Un passo avanti per il progetto di espansione di STMicroelectronics nella zona industriale di Catania, ma con alcuni nodi infrastrutturali ancora aperti. La sottoscrizione del contratto per la somministrazione di acqua industriale tra Sidra e il colosso dei semiconduttori mette infatti nero su bianco un impegno rilevante per il nuovo SiC campus etneo.

Sidra, società interamente controllata dal Comune di Catania, fornirà a StM un’ulteriore portata di 200 metri cubi d’acqua all’ora entro il 15 settembre 2027. Per rendere possibile la nuova erogazione, la società realizzerà una linea di collegamento dedicata. Sidra già oggi rifornisce il campus di carburo di silicio di StM a Catania.
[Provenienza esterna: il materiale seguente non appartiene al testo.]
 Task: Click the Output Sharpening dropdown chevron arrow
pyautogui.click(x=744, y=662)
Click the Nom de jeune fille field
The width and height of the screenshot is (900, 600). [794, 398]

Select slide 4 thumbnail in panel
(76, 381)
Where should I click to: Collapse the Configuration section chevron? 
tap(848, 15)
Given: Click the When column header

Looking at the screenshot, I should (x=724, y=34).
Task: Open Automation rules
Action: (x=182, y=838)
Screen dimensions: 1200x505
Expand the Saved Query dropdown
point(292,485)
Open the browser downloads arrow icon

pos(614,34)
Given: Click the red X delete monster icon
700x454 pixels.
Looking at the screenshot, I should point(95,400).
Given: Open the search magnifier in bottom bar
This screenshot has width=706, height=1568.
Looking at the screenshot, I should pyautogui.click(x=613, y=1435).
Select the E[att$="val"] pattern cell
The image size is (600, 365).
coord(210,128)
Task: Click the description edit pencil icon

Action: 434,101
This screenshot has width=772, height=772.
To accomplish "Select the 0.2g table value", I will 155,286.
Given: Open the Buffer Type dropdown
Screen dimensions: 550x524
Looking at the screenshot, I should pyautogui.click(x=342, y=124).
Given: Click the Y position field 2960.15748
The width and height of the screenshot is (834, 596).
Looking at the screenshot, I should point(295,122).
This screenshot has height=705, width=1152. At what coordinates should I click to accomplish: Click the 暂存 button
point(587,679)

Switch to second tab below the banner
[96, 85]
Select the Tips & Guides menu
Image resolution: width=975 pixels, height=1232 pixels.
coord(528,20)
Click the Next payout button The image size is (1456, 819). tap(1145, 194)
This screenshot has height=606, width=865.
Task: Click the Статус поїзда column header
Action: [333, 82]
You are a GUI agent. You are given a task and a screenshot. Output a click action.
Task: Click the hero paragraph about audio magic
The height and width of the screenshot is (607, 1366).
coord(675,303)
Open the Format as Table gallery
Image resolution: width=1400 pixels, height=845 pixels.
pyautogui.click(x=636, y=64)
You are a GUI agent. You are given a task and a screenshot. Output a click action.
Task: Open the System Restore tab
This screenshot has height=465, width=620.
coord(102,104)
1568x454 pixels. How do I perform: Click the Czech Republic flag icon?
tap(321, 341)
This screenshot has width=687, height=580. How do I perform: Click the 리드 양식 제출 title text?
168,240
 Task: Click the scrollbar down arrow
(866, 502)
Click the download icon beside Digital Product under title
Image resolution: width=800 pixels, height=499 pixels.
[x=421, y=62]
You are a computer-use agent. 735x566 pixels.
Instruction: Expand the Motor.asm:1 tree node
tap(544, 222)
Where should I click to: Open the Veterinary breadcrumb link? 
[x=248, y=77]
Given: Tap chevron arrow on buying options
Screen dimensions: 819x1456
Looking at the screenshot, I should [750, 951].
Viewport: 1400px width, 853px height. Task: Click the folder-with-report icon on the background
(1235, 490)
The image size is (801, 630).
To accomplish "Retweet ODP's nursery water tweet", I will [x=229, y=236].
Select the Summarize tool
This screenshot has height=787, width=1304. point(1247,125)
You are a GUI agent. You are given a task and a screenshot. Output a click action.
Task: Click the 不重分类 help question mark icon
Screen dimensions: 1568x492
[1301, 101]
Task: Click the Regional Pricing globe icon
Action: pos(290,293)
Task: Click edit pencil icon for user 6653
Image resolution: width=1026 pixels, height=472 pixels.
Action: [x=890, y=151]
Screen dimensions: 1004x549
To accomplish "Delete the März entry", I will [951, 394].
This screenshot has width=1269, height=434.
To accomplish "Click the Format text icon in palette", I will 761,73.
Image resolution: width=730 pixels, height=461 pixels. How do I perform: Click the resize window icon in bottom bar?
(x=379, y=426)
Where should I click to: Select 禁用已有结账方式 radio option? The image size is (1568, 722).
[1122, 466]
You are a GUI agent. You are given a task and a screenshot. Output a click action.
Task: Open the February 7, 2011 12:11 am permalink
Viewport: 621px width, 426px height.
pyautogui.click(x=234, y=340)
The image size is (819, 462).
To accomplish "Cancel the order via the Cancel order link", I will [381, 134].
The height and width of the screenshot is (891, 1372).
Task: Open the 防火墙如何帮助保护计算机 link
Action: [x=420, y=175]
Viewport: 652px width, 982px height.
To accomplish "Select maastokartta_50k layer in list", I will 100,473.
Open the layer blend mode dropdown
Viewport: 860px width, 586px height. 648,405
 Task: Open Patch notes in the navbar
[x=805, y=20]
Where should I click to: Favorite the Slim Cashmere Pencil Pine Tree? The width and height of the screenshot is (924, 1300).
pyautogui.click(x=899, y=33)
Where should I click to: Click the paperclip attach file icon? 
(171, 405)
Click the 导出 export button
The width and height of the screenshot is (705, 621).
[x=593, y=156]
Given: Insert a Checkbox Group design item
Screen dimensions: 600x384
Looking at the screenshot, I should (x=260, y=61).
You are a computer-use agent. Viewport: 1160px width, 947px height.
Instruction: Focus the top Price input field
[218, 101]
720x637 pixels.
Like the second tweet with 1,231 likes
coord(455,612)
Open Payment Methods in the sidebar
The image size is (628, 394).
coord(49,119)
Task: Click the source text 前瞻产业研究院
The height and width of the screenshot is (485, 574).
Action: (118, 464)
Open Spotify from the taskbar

L’acqua aggiuntiva, tuttavia, non possiede gli standard richiesti da StM per l’utilizzo diretto negli impianti produttivi o per lo scarico. Sarà dunque la stessa azienda a realizzare un impianto di pre-trattamento, necessario a portare l’acqua alla qualità indispensabile per la produzione industriale.

«ST si impegna ad investire e sostenere le spese per ottenere la qualità dell’acqua necessaria alla produzione, per evitare ulteriori ritardi all’esecuzione del progetto», ha detto Fabio Gualandris, President, Quality, Manufacturing and Technology di STMicroelectronics.